- Task directions
Copy each of the following records word for word.

- Material supplied
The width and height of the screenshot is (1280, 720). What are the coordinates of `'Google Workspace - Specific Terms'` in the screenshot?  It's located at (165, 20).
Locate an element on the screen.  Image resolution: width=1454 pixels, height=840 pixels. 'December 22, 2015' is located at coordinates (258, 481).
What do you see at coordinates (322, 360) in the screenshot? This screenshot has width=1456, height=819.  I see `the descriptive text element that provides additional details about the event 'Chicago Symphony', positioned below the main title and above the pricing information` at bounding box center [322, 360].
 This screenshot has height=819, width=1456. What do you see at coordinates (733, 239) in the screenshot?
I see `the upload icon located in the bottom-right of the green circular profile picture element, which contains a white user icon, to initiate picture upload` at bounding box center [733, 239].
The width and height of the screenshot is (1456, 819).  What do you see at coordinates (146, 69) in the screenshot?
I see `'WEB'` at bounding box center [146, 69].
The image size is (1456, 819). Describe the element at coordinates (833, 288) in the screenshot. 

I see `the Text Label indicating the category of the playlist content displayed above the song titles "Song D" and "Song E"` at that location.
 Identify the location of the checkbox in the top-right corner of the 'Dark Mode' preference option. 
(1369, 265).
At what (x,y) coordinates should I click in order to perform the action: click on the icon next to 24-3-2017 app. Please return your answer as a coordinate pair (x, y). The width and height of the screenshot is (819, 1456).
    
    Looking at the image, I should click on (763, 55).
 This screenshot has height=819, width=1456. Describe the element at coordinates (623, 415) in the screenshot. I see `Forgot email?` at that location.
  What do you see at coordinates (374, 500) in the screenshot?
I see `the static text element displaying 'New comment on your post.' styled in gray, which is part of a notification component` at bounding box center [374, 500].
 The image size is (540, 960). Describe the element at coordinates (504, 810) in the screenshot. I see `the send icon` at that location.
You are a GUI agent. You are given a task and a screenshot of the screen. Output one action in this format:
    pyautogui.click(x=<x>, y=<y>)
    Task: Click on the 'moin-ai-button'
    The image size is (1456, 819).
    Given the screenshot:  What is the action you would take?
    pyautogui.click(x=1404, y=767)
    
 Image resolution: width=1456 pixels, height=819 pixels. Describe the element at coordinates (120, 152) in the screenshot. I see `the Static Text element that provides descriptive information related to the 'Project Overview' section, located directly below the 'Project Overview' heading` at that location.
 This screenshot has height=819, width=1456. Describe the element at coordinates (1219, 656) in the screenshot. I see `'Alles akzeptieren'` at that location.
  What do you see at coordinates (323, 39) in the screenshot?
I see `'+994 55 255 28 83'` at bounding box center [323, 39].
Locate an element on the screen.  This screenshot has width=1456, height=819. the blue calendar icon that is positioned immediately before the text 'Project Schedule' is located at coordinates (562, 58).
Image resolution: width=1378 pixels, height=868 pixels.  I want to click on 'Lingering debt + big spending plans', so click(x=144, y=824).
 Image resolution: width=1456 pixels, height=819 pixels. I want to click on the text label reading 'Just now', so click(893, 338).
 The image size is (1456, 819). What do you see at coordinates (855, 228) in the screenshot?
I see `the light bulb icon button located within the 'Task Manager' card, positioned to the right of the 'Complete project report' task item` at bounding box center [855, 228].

- Task response
The width and height of the screenshot is (1280, 720). What are the coordinates of `'Google Workspace - Specific Terms'` in the screenshot?  It's located at (165, 20).
Locate an element on the screen.  Image resolution: width=1454 pixels, height=840 pixels. 'December 22, 2015' is located at coordinates (258, 481).
What do you see at coordinates (322, 360) in the screenshot? This screenshot has width=1456, height=819.  I see `the descriptive text element that provides additional details about the event 'Chicago Symphony', positioned below the main title and above the pricing information` at bounding box center [322, 360].
 This screenshot has height=819, width=1456. What do you see at coordinates (733, 239) in the screenshot?
I see `the upload icon located in the bottom-right of the green circular profile picture element, which contains a white user icon, to initiate picture upload` at bounding box center [733, 239].
The width and height of the screenshot is (1456, 819).  What do you see at coordinates (146, 69) in the screenshot?
I see `'WEB'` at bounding box center [146, 69].
The image size is (1456, 819). Describe the element at coordinates (833, 288) in the screenshot. 

I see `the Text Label indicating the category of the playlist content displayed above the song titles "Song D" and "Song E"` at that location.
 Identify the location of the checkbox in the top-right corner of the 'Dark Mode' preference option. 
(1369, 265).
At what (x,y) coordinates should I click in order to perform the action: click on the icon next to 24-3-2017 app. Please return your answer as a coordinate pair (x, y). The width and height of the screenshot is (819, 1456).
    
    Looking at the image, I should click on (763, 55).
 This screenshot has height=819, width=1456. Describe the element at coordinates (623, 415) in the screenshot. I see `Forgot email?` at that location.
  What do you see at coordinates (374, 500) in the screenshot?
I see `the static text element displaying 'New comment on your post.' styled in gray, which is part of a notification component` at bounding box center [374, 500].
 The image size is (540, 960). Describe the element at coordinates (504, 810) in the screenshot. I see `the send icon` at that location.
You are a GUI agent. You are given a task and a screenshot of the screen. Output one action in this format:
    pyautogui.click(x=<x>, y=<y>)
    Task: Click on the 'moin-ai-button'
    The image size is (1456, 819).
    Given the screenshot:  What is the action you would take?
    pyautogui.click(x=1404, y=767)
    
 Image resolution: width=1456 pixels, height=819 pixels. Describe the element at coordinates (120, 152) in the screenshot. I see `the Static Text element that provides descriptive information related to the 'Project Overview' section, located directly below the 'Project Overview' heading` at that location.
 This screenshot has height=819, width=1456. Describe the element at coordinates (1219, 656) in the screenshot. I see `'Alles akzeptieren'` at that location.
  What do you see at coordinates (323, 39) in the screenshot?
I see `'+994 55 255 28 83'` at bounding box center [323, 39].
Locate an element on the screen.  This screenshot has width=1456, height=819. the blue calendar icon that is positioned immediately before the text 'Project Schedule' is located at coordinates (562, 58).
Image resolution: width=1378 pixels, height=868 pixels.  I want to click on 'Lingering debt + big spending plans', so click(x=144, y=824).
 Image resolution: width=1456 pixels, height=819 pixels. I want to click on the text label reading 'Just now', so click(893, 338).
 The image size is (1456, 819). What do you see at coordinates (855, 228) in the screenshot?
I see `the light bulb icon button located within the 'Task Manager' card, positioned to the right of the 'Complete project report' task item` at bounding box center [855, 228].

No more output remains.